▶ [JOB]:
Could you reproduce the records below word for word, with the pictures left out?

(Data records)
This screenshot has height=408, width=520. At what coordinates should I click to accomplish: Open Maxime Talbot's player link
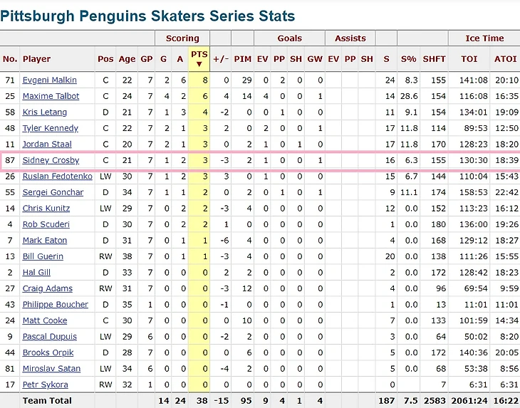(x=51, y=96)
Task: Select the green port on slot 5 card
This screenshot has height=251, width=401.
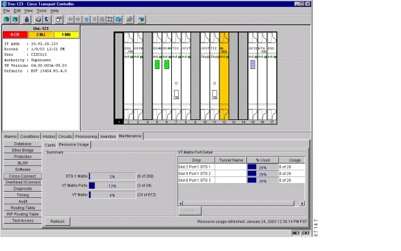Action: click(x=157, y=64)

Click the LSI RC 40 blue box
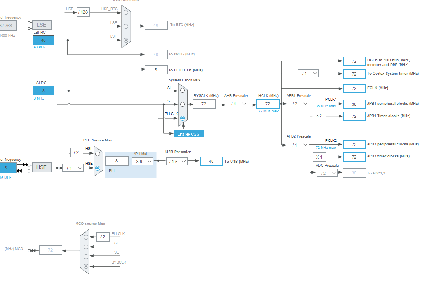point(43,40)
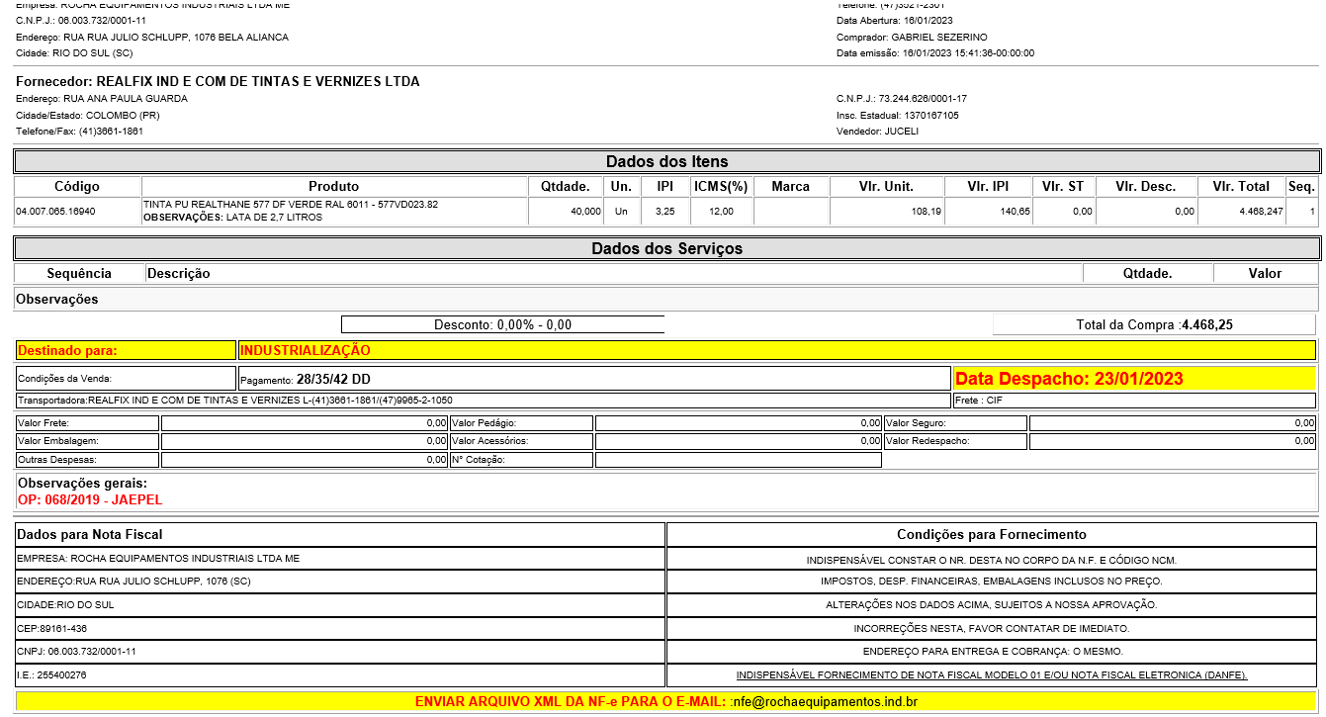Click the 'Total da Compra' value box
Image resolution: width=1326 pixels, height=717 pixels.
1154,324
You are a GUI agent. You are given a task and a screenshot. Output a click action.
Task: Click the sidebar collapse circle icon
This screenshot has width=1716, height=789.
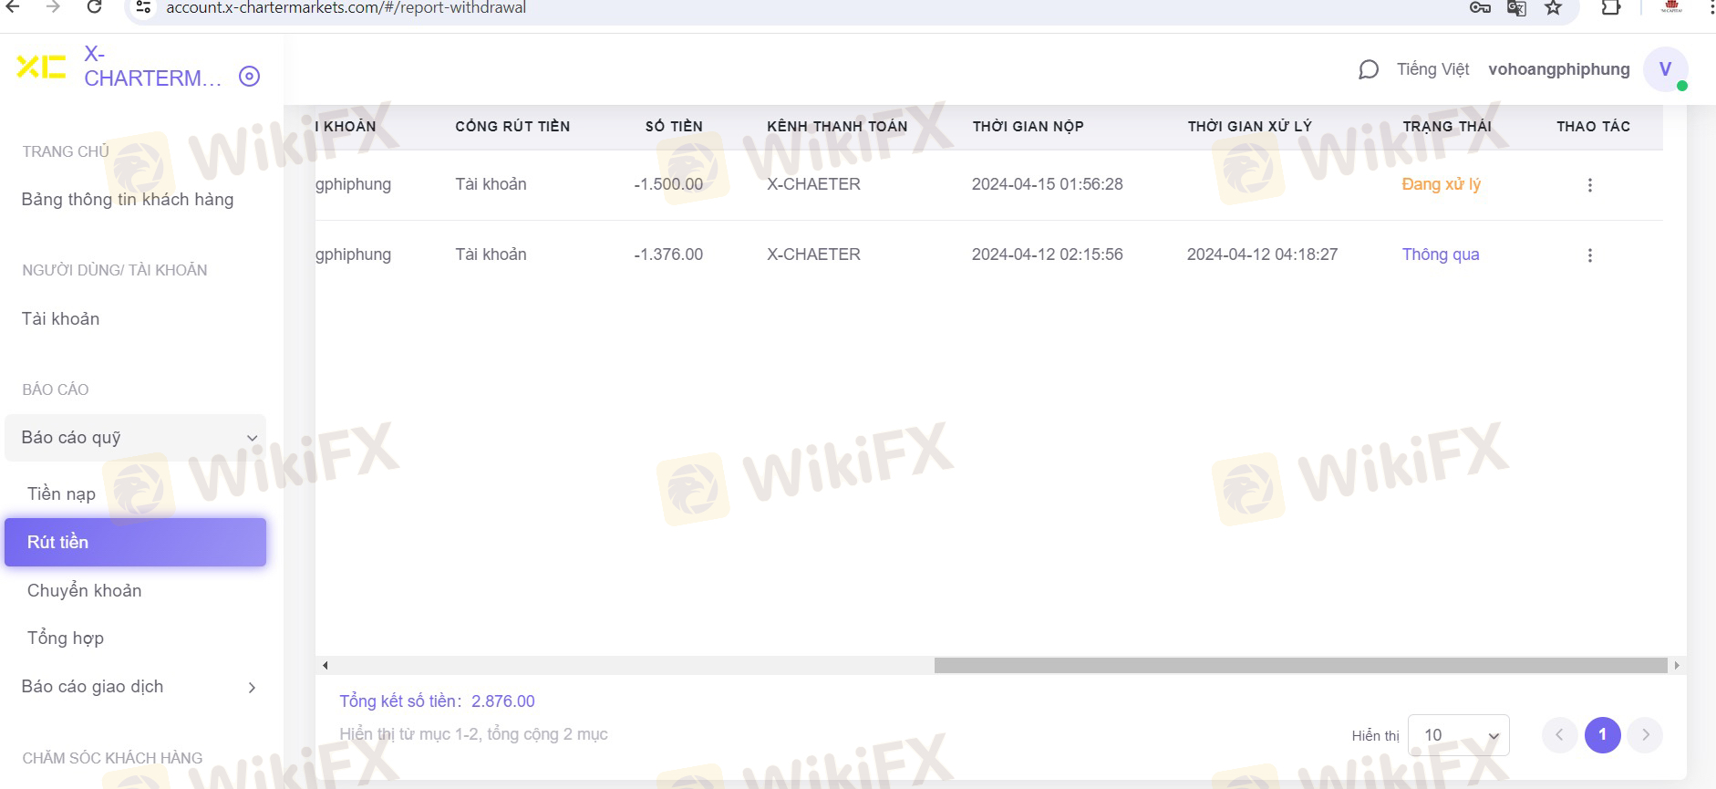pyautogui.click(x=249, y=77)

▶ [TASK RESPONSE]:
This screenshot has height=408, width=520. At what coordinates should I click to accomplish: Open Maxime Talbot's player link
(x=51, y=96)
Task: Select the green port on slot 5 card
This screenshot has height=251, width=401.
Action: click(x=157, y=64)

Click the LSI RC 40 blue box
point(43,40)
Click the 'Total da Compra' value box
Image resolution: width=1326 pixels, height=717 pixels.
1154,324
You are a GUI agent. You are given a task and a screenshot. Output a click action.
Task: Click the sidebar collapse circle icon
This screenshot has width=1716, height=789.
pyautogui.click(x=249, y=77)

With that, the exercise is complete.